Of course, there can be an adequate time and place for targeted disinfecting, for example, the presence of contagious disease in a certain location, or for people with poor/compromised immune systems
So, what do we do against the Coronavirus pandemic? And how can we face this safely? It’s simple, follow these 3 practices:
1. First, you need to find the most effective strategies to reduce the spread of the virus. We are pretty sure you heard about practicing social distancing and washing your hands is the best way to protect your health and the health of your loved ones. There are studies comparing classrooms with established handwashing protocols with those who don’t have one, and the levels of illness between the two are significantly different!
Another terrific study concluded that handwashing alone can reduce the risk of getting any gastrointestinal disease by over 30% and can also reduce the chance of respiratory illness by 20%.
Secondly, social distancing works as well because breathing in the virus emitted from a cough or a sneeze of an infected person is an unfortunately effective route of exposure. By reducing contact with those who might be sick you are reducing the chances of the virus spreading in your community (and protecting your health too).
2. Now you have to proceed to keep clean your surroundings, and water and soap will be amazingly effective at removing dirt and germs from any surface. Remember, these infectious agents are attracted to grime and dirt that accumulate on surfaces from daily use.

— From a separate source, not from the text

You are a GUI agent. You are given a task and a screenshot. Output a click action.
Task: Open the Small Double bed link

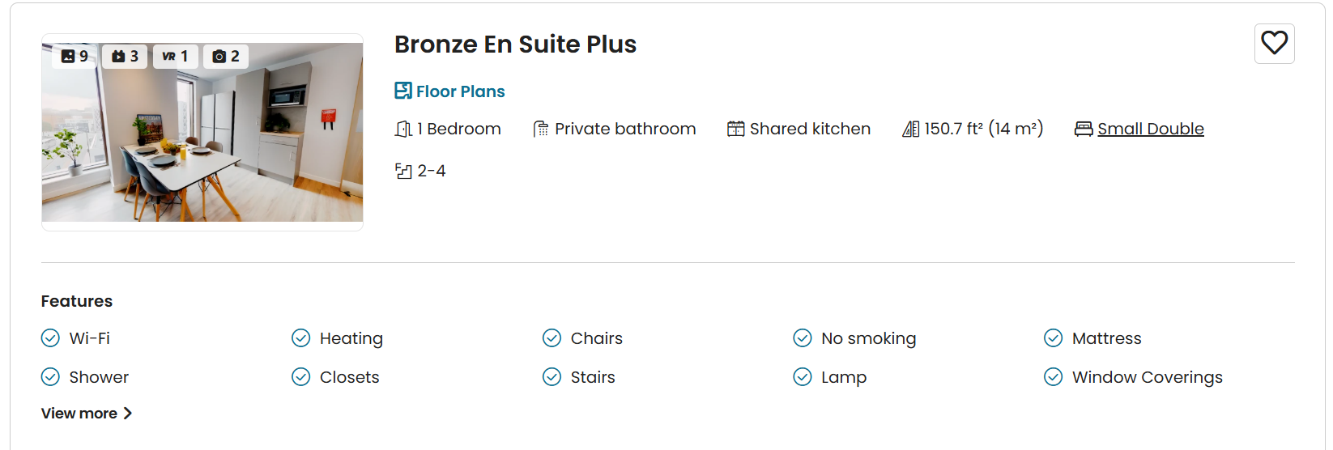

But how long do we need to disinfect and clean our home to protect our health? According to the Centers for Disease Control and Prevention (CDC), similar viruses like SARS and MERS spread from person-to-person within about 6 feet via respiratory droplets. So, if you have a virus and you touch a clean surface this can lead to contamination of that surface, and if you don’t have the virus and you do the same with a surface that you do not know if it has been cleaned you are taking a risk.
At the moment there are no studies that have shown that using disinfectants on surfaces at home can lower rates of illness than simply cleaning a home with water and soap. But that doesn’t mean disinfectants are useless, for example, disinfecting surfaces in operating rooms can make a huge difference but for use in homes might not make enough difference.
3. If you are going to disinfect in your home, you have to choose safer products like most of the disinfectants found in your grocery store, those contain either chlorine bleach or quaternary ammonium chlorides. Both are potent against a number of different viruses and bacteria.
Coronavirus pandemic will continue to inspire more frequent disinfecting behavior, fortunately, there are alternative disinfectant chemicals that are more effective in killing germs and other viruses without health hazard drawbacks.
Disinfectants with active ingredients such as alcohol, ethanol, isopropanol, lactic acid, hydrogen peroxide, and thymol are part of the EPA’s List of products approved for use against Coronavirus. Keep in mind that there are several other disinfecting technologies like microfiber cloths, UV disinfection, and steam cleaners that will likely never be added to this list because they aren’t pesticides under EPA reach.